APAVT alerta para “erros de gestão e algumas decisões políticas” que podem apressar final de ciclo

Por a 22 de Novembro de 2018 as 20:07

“Portugal, enquanto destino turístico, vive uma atmosfera de fim de ciclo”. Foi com estas palavras que Pedro Costa Ferreira, presidente da Associação Portuguesa de Agências de Viagens e Turismo (APAVT) se dirigiu aos congressistas presentes no 44º Congresso Nacional APAVT 2018, que decorre até domingo, em Ponta Delgada.

O responsável começou por enumerar os vários desafios que se colocam actualmente ao País, desde o constrangimento do aeroporto de Lisboa, a recuperação de destinos concorrentes, ao desvio da procura, e ao mundo, como o Brexit, a instabilidade do preço do petróleo, entre outros. 

Identificando problemas mais específicos, Costa Ferreira aludiu à cedência de Lisboa “aos mantras anti-turismo” que colocam constrangimentos à operação turística. E perante a “aparente dificuldade de diálogo, entre a câmara e a globalidade do sector turístico”, apelou à Confederação de Turismo de Portugal para tomar “uma posição de força”.

A par de um “conjunto de forças motrizes que estão hoje a perder gás”, o presidente da APAVT chamou a atenção para “alguns erros de gestão e algumas decisões políticas” que podem “agravar ou apressar o final de ciclo”. Um dos exemplos identificados é considerado por Costa Ferreira como “um enorme passo atrás”, referindo-se concretamente à “aprovação da descentralização de competências de promoção para as comunidades intermunicipais”. 
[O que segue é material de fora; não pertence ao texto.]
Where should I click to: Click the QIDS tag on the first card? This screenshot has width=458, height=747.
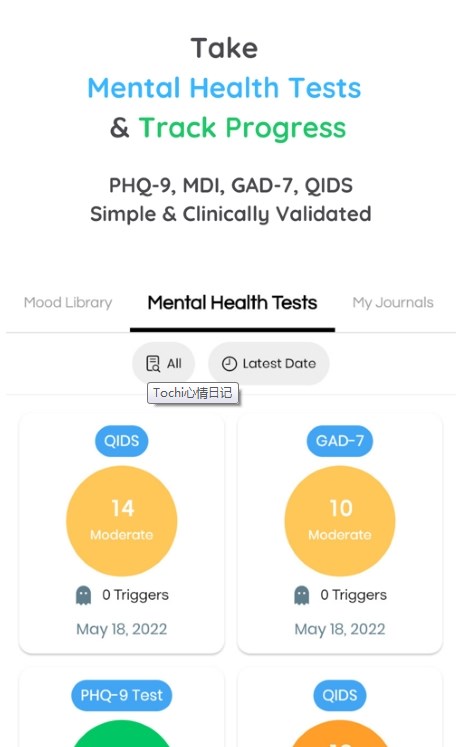coord(122,441)
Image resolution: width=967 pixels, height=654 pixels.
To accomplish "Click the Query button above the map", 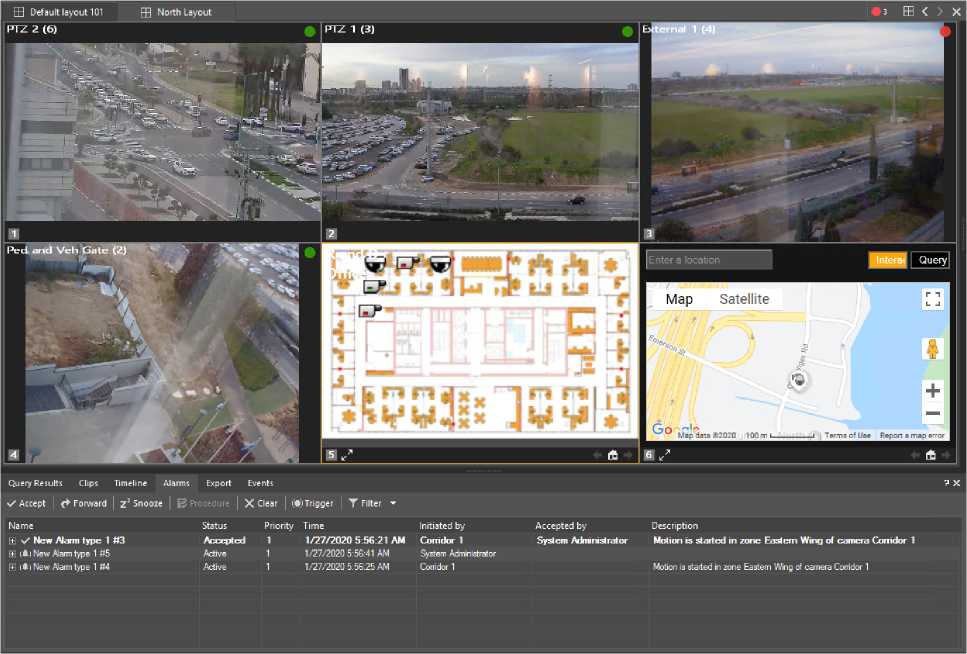I will 930,260.
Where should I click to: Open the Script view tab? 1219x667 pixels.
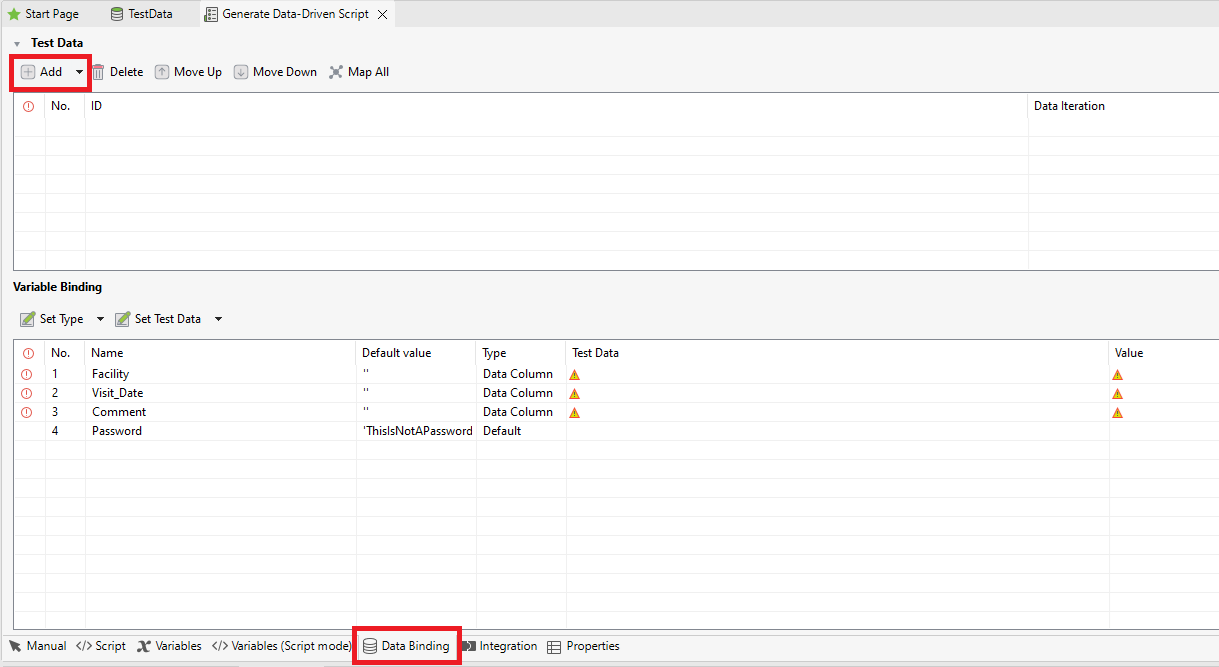click(x=101, y=646)
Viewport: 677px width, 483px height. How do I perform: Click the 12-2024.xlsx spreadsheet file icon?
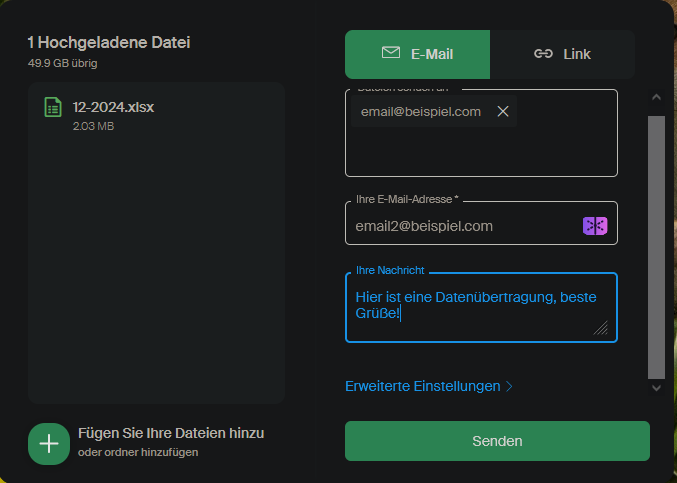[53, 107]
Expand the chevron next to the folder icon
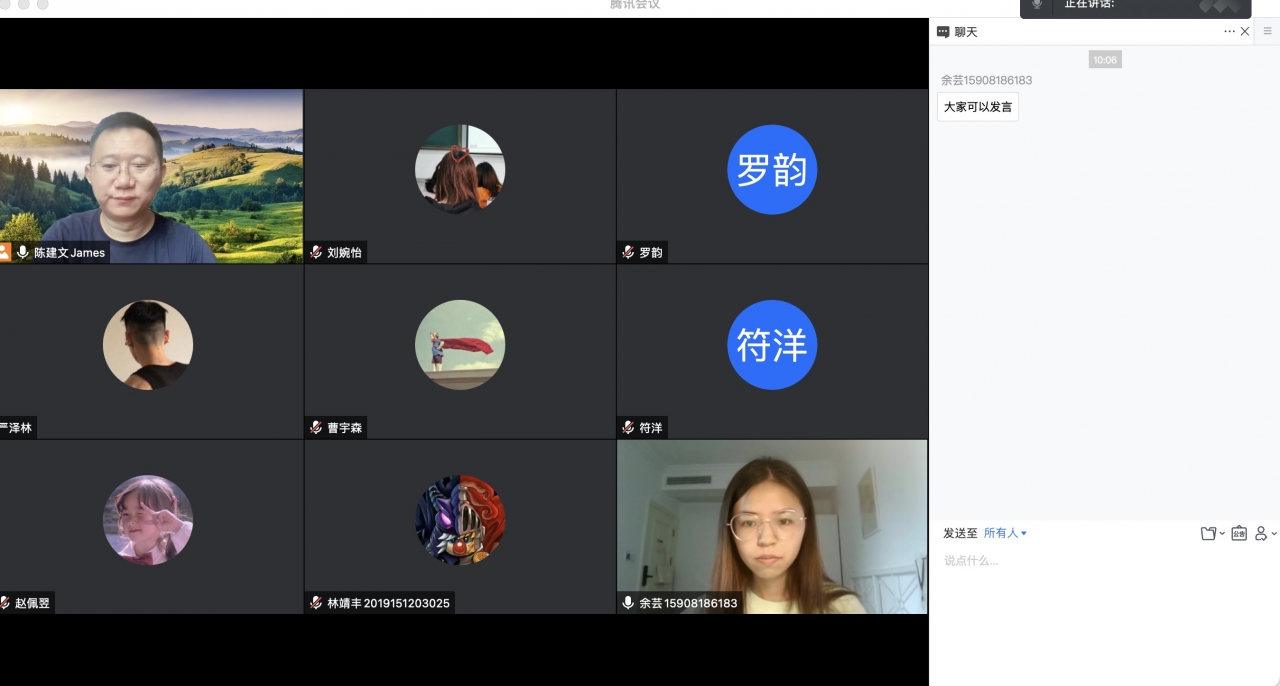This screenshot has width=1280, height=686. pos(1222,533)
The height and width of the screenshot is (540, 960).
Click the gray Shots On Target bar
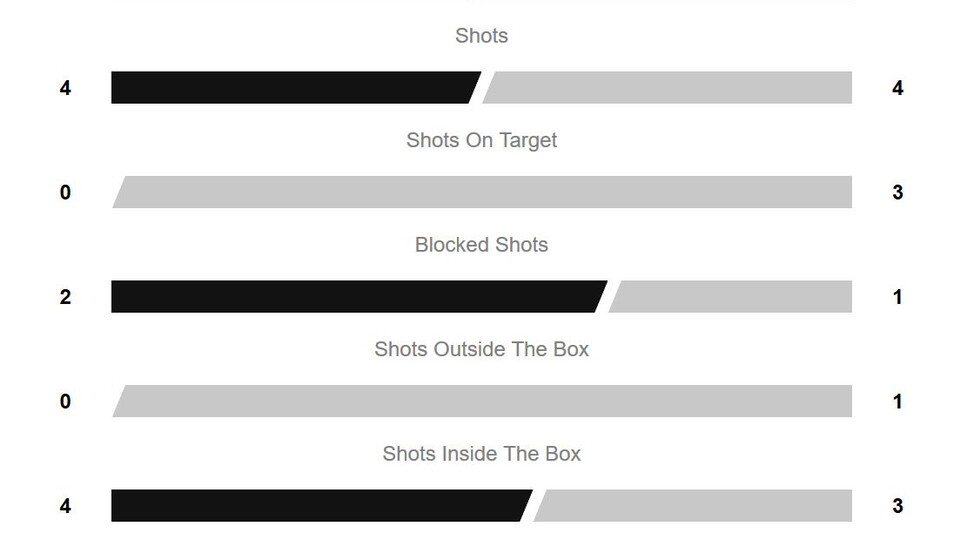click(x=481, y=192)
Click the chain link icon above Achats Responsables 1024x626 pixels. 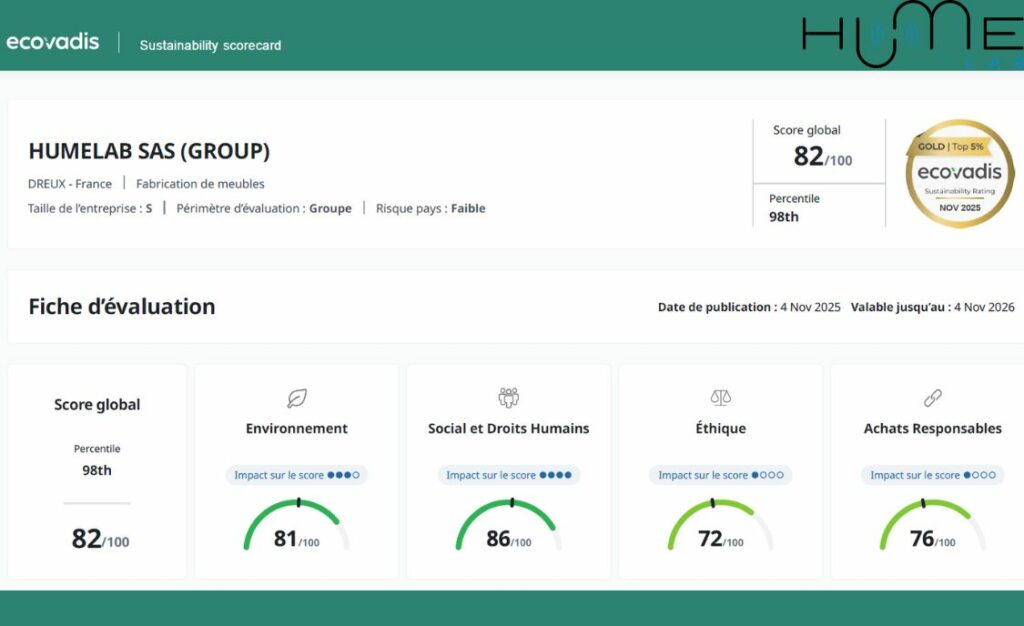click(932, 398)
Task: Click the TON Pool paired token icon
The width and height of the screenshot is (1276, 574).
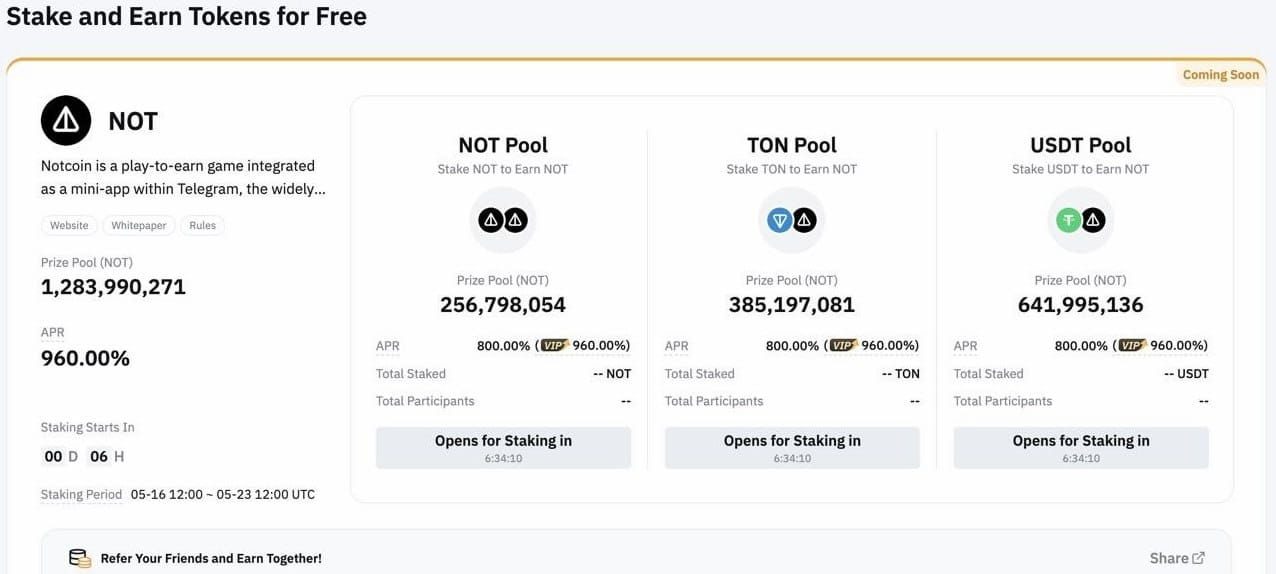Action: tap(792, 220)
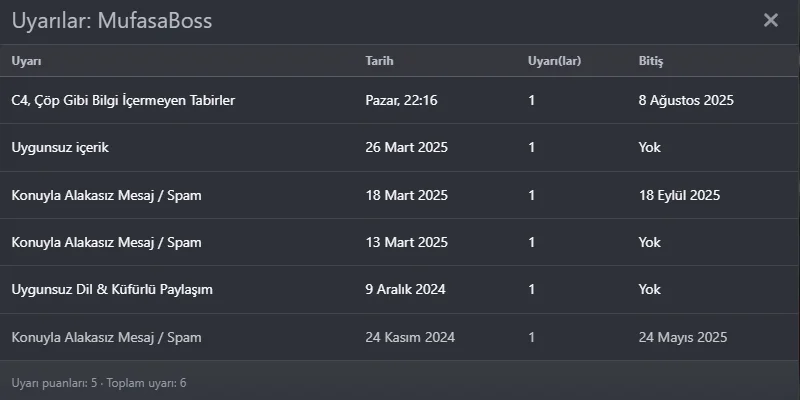
Task: Click the '18 Eylül 2025' expiry cell
Action: tap(679, 195)
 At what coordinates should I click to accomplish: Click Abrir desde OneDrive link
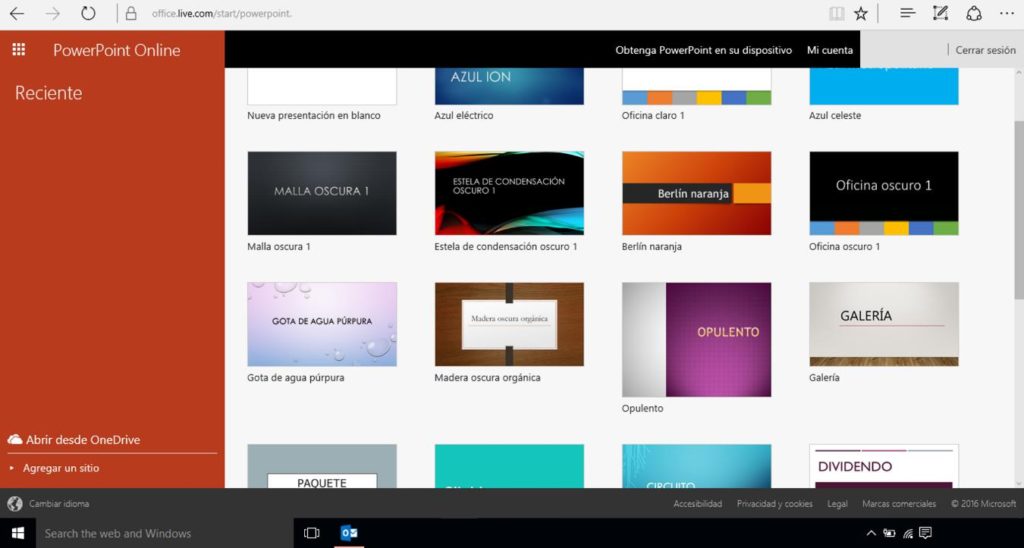click(x=82, y=440)
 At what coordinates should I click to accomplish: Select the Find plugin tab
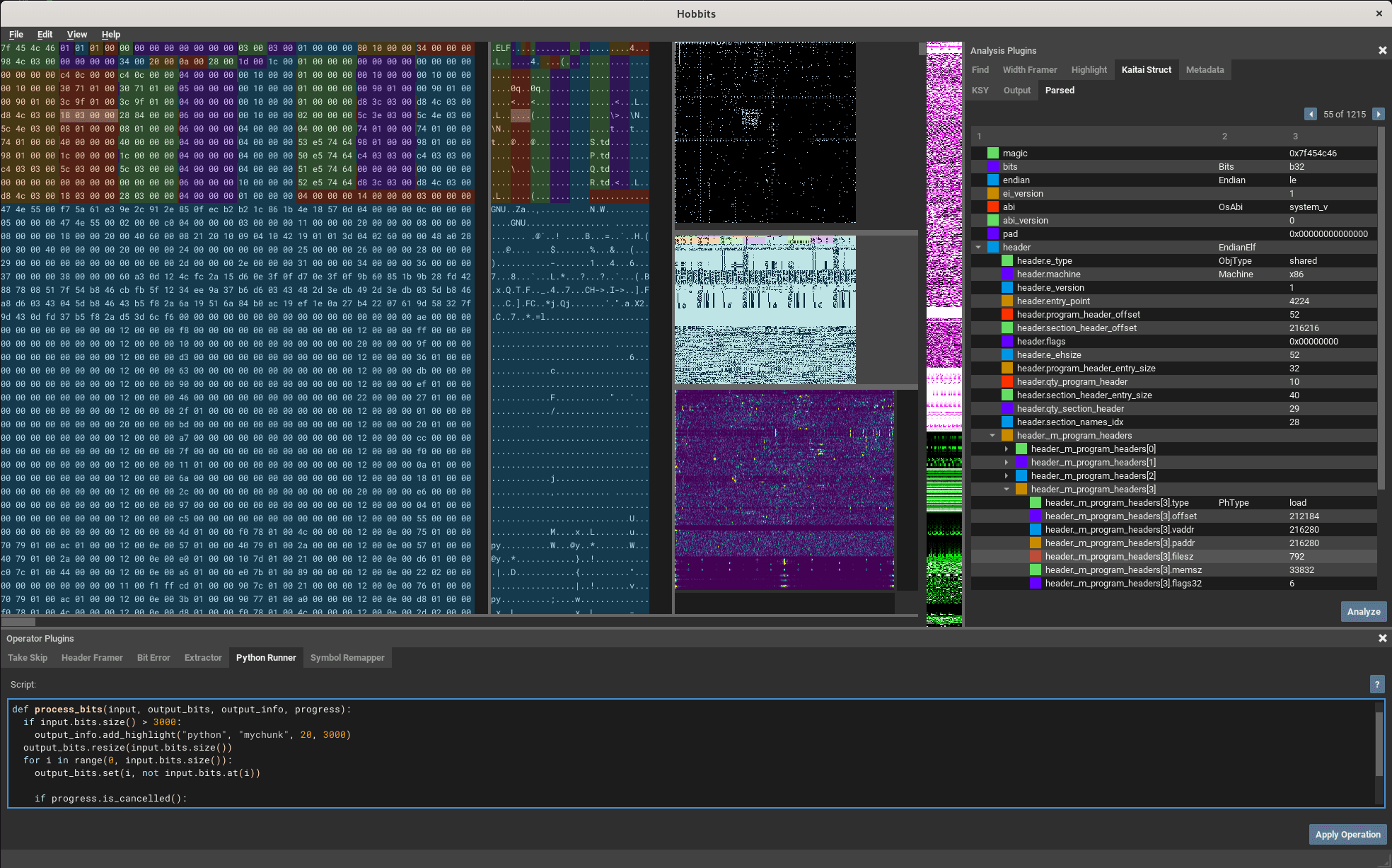(984, 68)
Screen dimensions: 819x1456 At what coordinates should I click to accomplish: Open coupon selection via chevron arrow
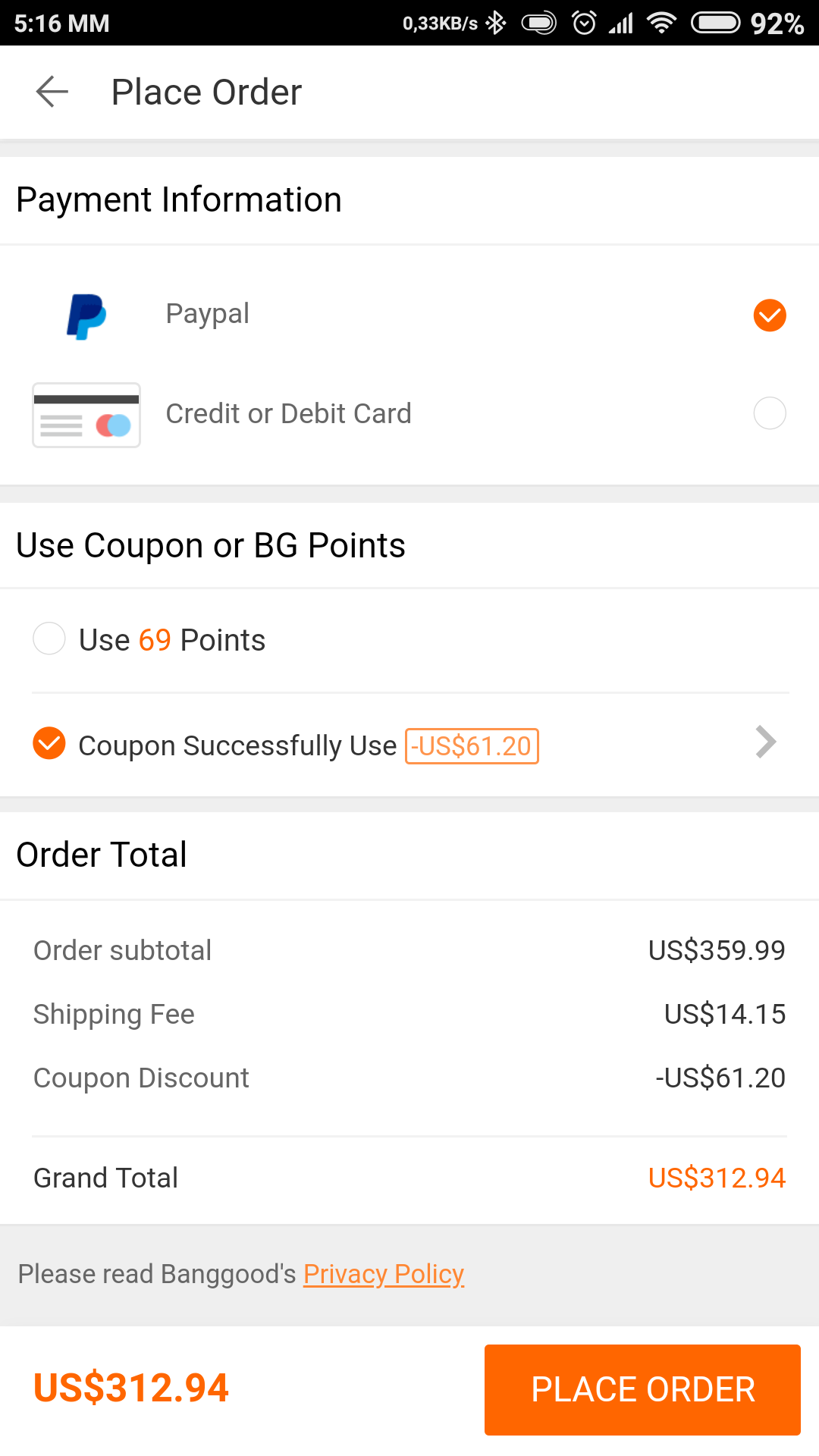coord(766,742)
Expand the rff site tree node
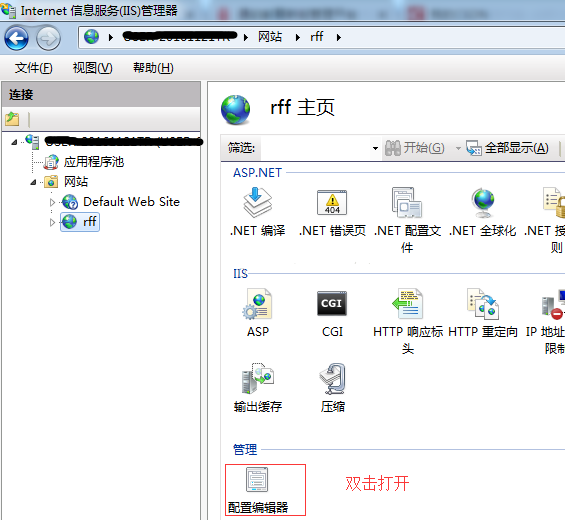 pyautogui.click(x=52, y=222)
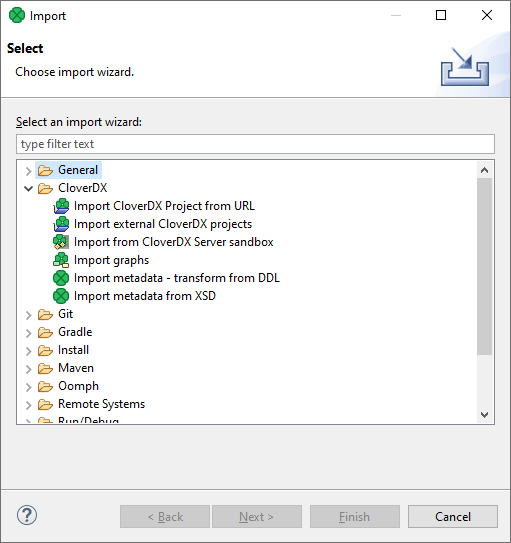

O presidente da APAVT considerou ainda importante que os vários sectores do Turismo, sejam públicos ou privados, procurem “caminhos para um novo ciclo virtuoso”, fazendo assim face aos desafios prementes.
Quanto a um dos principais desafios que a distribuição turística enfrentou este ano, concretamente a nova directiva para as viagens organizada, que entrou em vigor a 1 de Julho deste ano, Costa Ferreira foi peremptório em afirmar que “os profetas do costume tiveram de meter a viola no saco”. No cômputo geral, o presidente da APAVT afirmou que a primeira conclusão da entrada em vigor da nova directiva é “globalmente positiva, gerando satisfação e confiança no futuro”. Construída “em bases sólidas, adequada ao nosso mercado, exemplo de trabalho conjunto entre a auto-regulação e a política orientadora do Estado”, Pedro Costa Ferreira refere que a associação está satisfeita com os resultados da implementação da nova directiva, mas “não podemos deixar de ser cautelosos e humildes nas conclusões”.
O presidente da associação deixou ainda algumas dúvidas perante o próximo ano, sobretudo perante o abrandamento do consumo interno e a sensibilidade do sector às variações da procura, perspectivando assim um Verão de 2019 com “operações turísticas desafiantes e incertas”.
O responsável conclui: “Planeamento, cooperação, disciplina, superação, integridade, é o que o País espera de todo o sector turístico.”